- _Task goal_: Return the entire listing, character for character.

- - -

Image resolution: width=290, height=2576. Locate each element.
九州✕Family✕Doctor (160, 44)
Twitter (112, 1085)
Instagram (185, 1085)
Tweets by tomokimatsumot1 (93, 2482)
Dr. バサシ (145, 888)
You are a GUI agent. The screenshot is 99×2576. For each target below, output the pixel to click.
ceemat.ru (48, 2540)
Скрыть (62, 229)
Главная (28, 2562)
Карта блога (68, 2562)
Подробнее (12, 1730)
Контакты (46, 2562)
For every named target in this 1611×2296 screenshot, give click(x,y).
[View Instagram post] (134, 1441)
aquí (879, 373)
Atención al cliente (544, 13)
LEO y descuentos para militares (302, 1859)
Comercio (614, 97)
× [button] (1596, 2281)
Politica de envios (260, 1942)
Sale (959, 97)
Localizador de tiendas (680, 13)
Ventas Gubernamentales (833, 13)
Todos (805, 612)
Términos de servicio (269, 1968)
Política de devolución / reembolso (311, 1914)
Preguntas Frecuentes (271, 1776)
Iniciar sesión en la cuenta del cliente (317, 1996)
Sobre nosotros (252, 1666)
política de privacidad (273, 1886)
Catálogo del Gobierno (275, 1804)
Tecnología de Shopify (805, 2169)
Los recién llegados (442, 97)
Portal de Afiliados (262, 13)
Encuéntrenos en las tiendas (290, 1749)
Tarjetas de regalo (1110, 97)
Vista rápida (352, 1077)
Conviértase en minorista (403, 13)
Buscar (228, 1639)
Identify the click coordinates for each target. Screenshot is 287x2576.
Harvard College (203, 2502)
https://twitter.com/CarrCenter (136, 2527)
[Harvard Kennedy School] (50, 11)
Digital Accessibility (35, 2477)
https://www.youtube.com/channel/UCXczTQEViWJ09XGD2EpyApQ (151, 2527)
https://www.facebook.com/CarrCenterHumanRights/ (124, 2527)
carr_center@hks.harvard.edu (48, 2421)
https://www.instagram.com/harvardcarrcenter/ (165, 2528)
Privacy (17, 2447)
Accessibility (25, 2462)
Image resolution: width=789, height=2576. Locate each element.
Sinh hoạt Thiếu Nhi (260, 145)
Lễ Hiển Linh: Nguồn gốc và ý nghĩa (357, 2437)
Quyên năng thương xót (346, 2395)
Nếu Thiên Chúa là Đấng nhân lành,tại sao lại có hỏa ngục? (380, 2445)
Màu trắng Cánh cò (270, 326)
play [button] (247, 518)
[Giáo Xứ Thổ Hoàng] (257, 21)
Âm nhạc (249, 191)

- - -

- _Exercise result_:
Image resolution: width=290, height=2576. Locate each element.
九州✕Family✕Doctor (160, 44)
Twitter (112, 1085)
Instagram (185, 1085)
Tweets by tomokimatsumot1 (93, 2482)
Dr. バサシ (145, 888)
You are a GUI agent. The screenshot is 99×2576. For each target below, output the pixel to click.
ceemat.ru (48, 2540)
Скрыть (62, 229)
Главная (28, 2562)
Карта блога (68, 2562)
Подробнее (12, 1730)
Контакты (46, 2562)
For every named target in this 1611×2296 screenshot, give click(x,y).
[View Instagram post] (134, 1441)
aquí (879, 373)
Atención al cliente (544, 13)
LEO y descuentos para militares (302, 1859)
Comercio (614, 97)
× [button] (1596, 2281)
Politica de envios (260, 1942)
Sale (959, 97)
Localizador de tiendas (680, 13)
Ventas Gubernamentales (833, 13)
Todos (805, 612)
Términos de servicio (269, 1968)
Política de devolución / reembolso (311, 1914)
Preguntas Frecuentes (271, 1776)
Iniciar sesión en la cuenta del cliente (317, 1996)
Sobre nosotros (252, 1666)
política de privacidad (273, 1886)
Catálogo del Gobierno (275, 1804)
Tecnología de Shopify (805, 2169)
Los recién llegados (442, 97)
Portal de Afiliados (262, 13)
Encuéntrenos en las tiendas (290, 1749)
Tarjetas de regalo (1110, 97)
Vista rápida (352, 1077)
Conviértase en minorista (403, 13)
Buscar (228, 1639)
Identify the click coordinates for each target. Screenshot is 287x2576.
Harvard College (203, 2502)
https://twitter.com/CarrCenter (136, 2527)
[Harvard Kennedy School] (50, 11)
Digital Accessibility (35, 2477)
https://www.youtube.com/channel/UCXczTQEViWJ09XGD2EpyApQ (151, 2527)
https://www.facebook.com/CarrCenterHumanRights/ (124, 2527)
carr_center@hks.harvard.edu (48, 2421)
https://www.instagram.com/harvardcarrcenter/ (165, 2528)
Privacy (17, 2447)
Accessibility (25, 2462)
Image resolution: width=789, height=2576. Locate each element.
Sinh hoạt Thiếu Nhi (260, 145)
Lễ Hiển Linh: Nguồn gốc và ý nghĩa (357, 2437)
Quyên năng thương xót (346, 2395)
Nếu Thiên Chúa là Đấng nhân lành,tại sao lại có hỏa ngục? (380, 2445)
Màu trắng Cánh cò (270, 326)
play [button] (247, 518)
[Giáo Xứ Thổ Hoàng] (257, 21)
Âm nhạc (249, 191)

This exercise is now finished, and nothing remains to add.